CINDER_APP_BASIC(SApp, ci::app::RendererGl)

precompiled.h:

#include <complex>
#include <cinder/app/AppBasic.h>
#include <cinder/gl/Texture.h>
#include <cinder/gl/gl.h>
#include <cinder/Vector.h>
#include <fftw3.h>
#include <numeric>

Console output:

array 'source' has sum 31397
array 'backAndForthed' has sum -0.110077

Graphical output:

As you can see, the lower-right circle is sort of darker and gradienty.

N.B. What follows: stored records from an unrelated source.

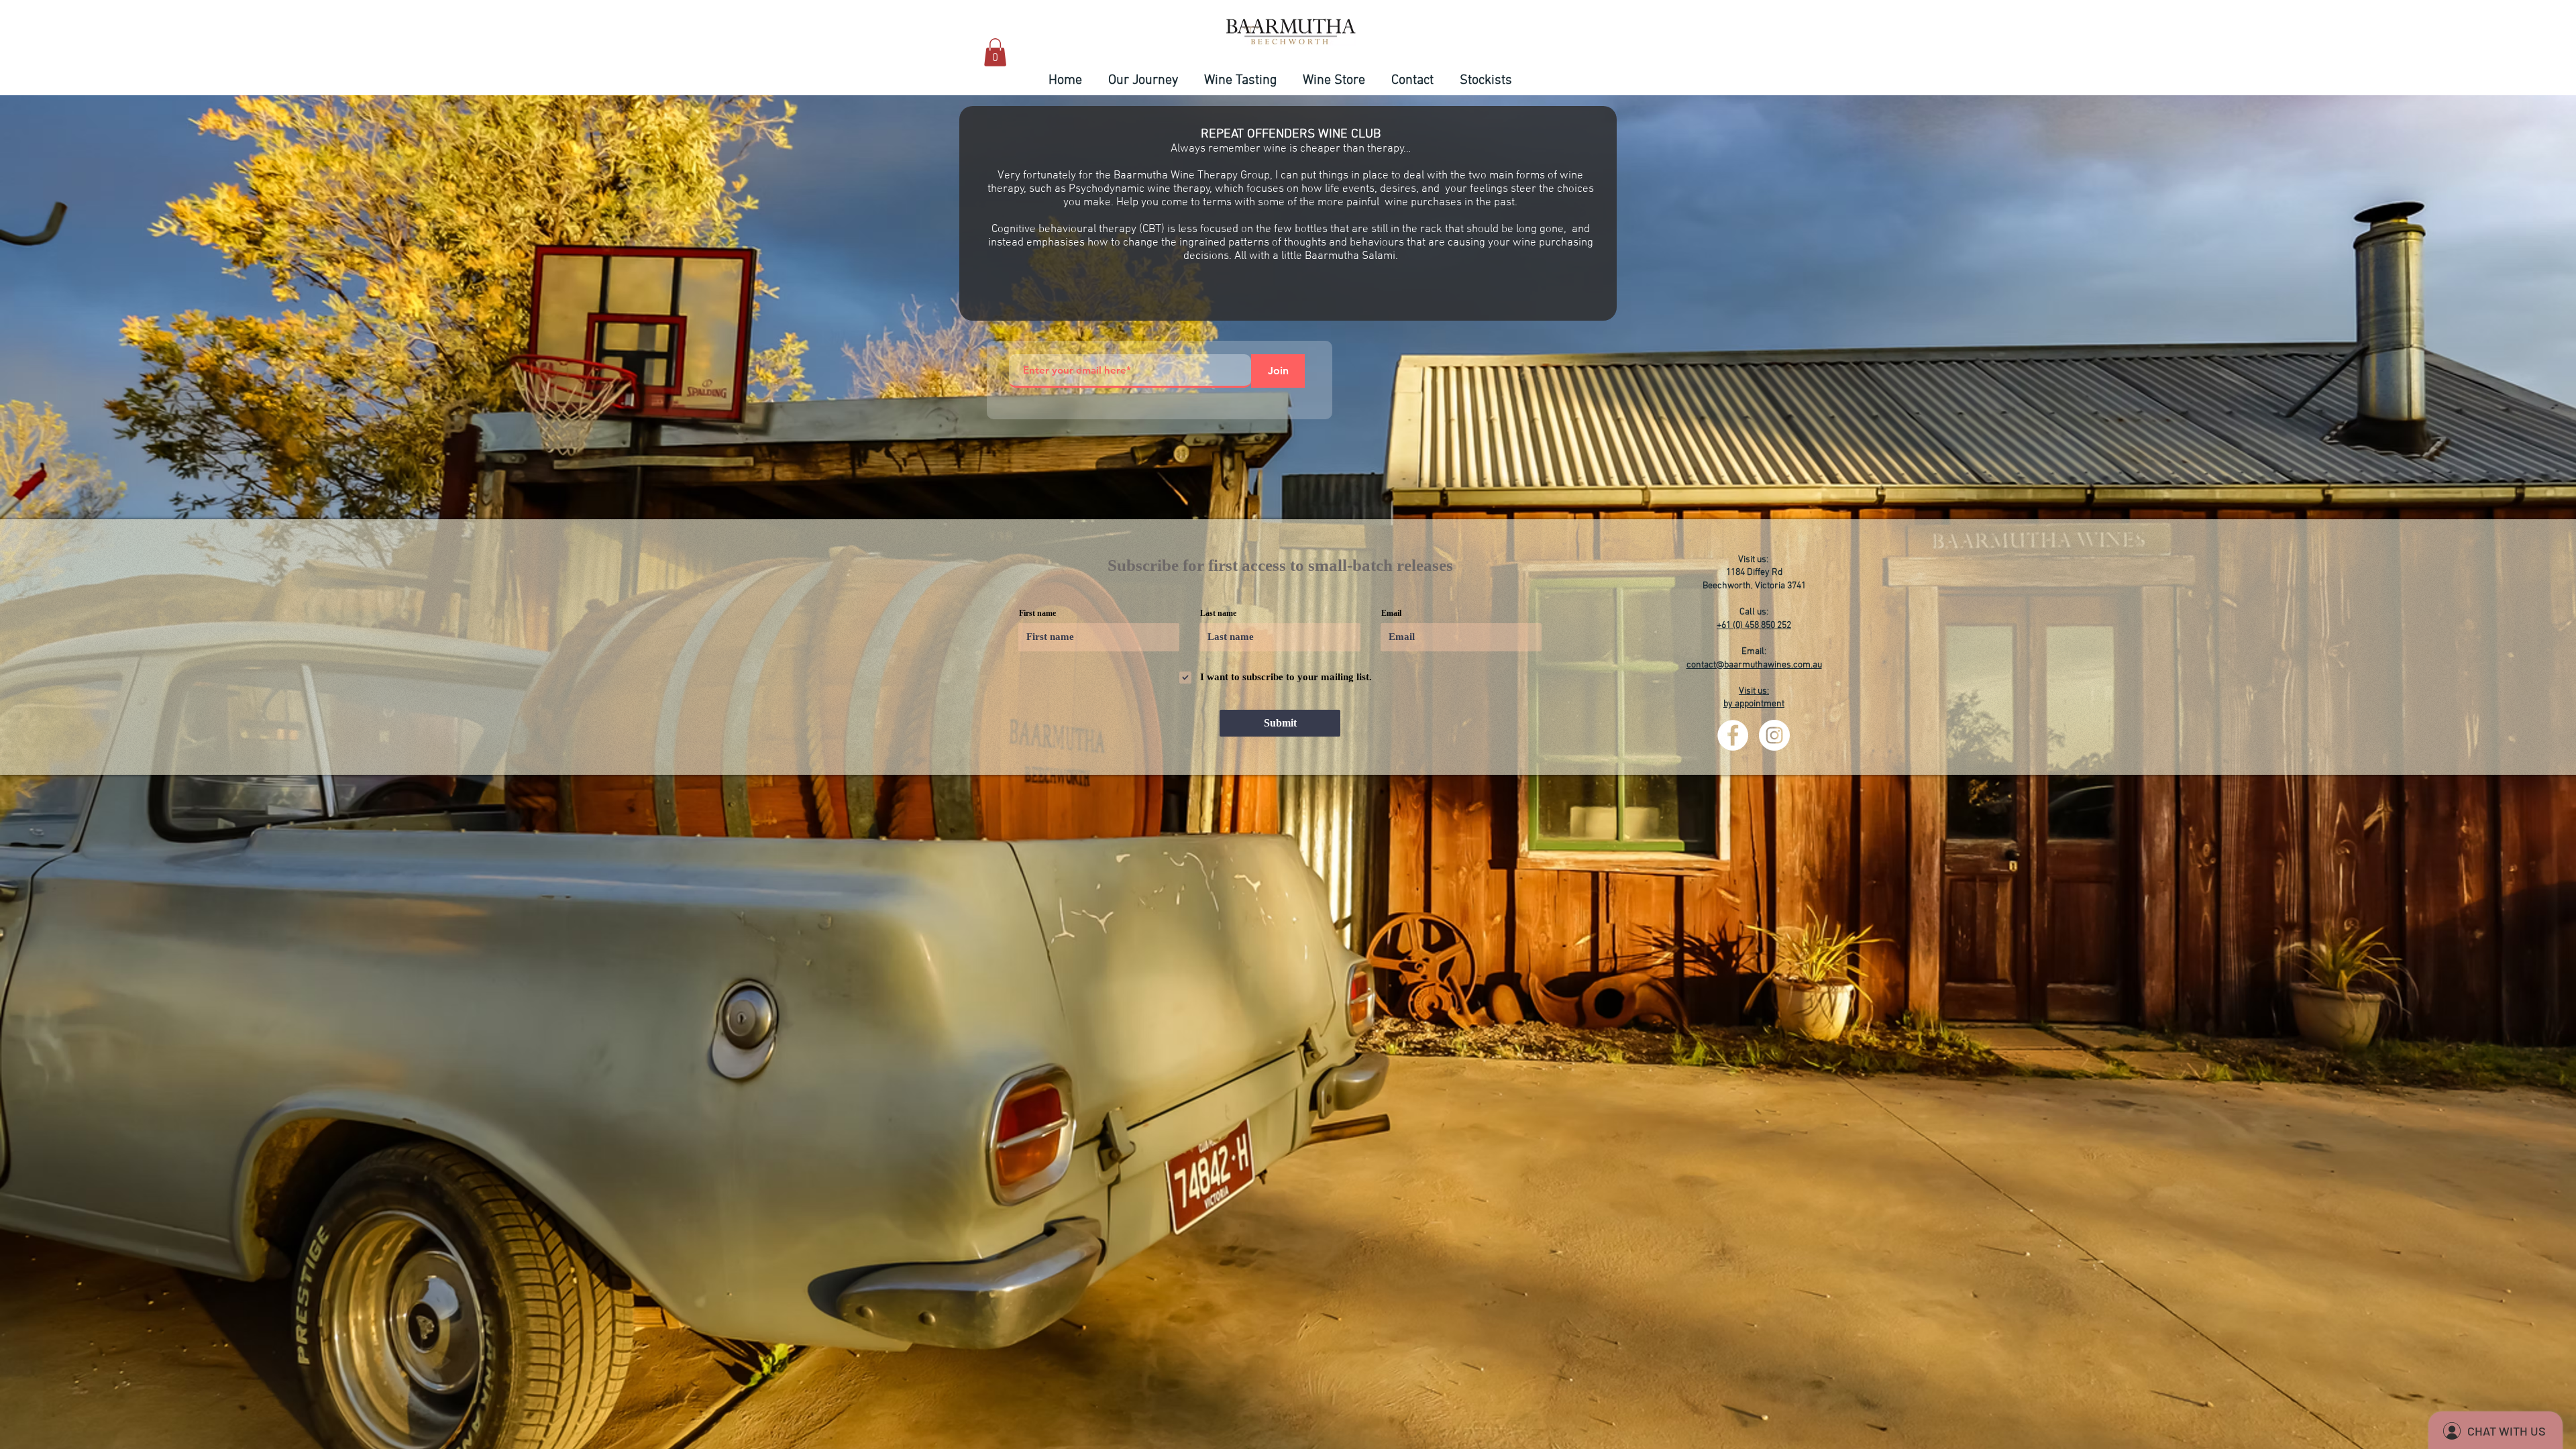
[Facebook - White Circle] (1732, 735)
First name (1037, 613)
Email (1391, 613)
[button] (995, 52)
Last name (1218, 613)
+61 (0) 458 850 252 (1754, 625)
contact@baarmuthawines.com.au (1754, 665)
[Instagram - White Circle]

Note: If you uncomment the second backAndForthed = backAndForth(loaded); line, the result is correct (so, the result is wrong only the first time).

Answer 1

The problem is here:

auto plan = fftwf_plan_dft_2d(in.h, in.w,
    (fftwf_complex*)in_complex.data, (fftwf_complex*)result.data,
     FFTW_FORWARD, FFTW_MEASURE);
fftwf_execute(plan);

and there:

auto plan = fftwf_plan_dft_2d(in.h, in.w,
    (fftwf_complex*)in.data, (fftwf_complex*)result.data,
    FFTW_BACKWARD, FFTW_MEASURE);
fftwf_execute(plan);

Using the flag FFTW_MEASURE implies that FFTW tries many DFT algorithms to choose the fastest one. The problem is that the input array in.data is overwritten on the way. Hence, after fftwf_execute(plan);, result.data is not the DFT of the in.data as it was before the creation of the plan. According to the documentation of FFTW on planner flags:

Important: the planner overwrites the input array during planning unless a saved plan (see Wisdom) is available for that problem, so you should initialize your input data after creating the plan. The only exceptions to this are the FFTW_ESTIMATE and FFTW_WISDOM_ONLY flags, as mentioned below.

The documentation provides a solution: using the flag FFTW_ESTIMATE ensures that the input/output arrays are not overwritten during planning.

In this particular case, using FFTW_ESTIMATE instead of FFTW_MEASURE is not expected to trigger a large increase of the computation time. Indeed, as many DFTs are computed during the plan creation, the creation of the fftw_plan using FFTW_MEASURE will be much slower than the creation using FFTW_ESTIMATE. Nevertheless, if many DFTs of the same size are to be performed, the plan must be created once for all using FFTW_MEASURE and stored. If necessary, new-array execution functions can be applied.

My guess is than you are already aware of r2c and c2r transforms, designed to cut storage space and computation time by almost 2.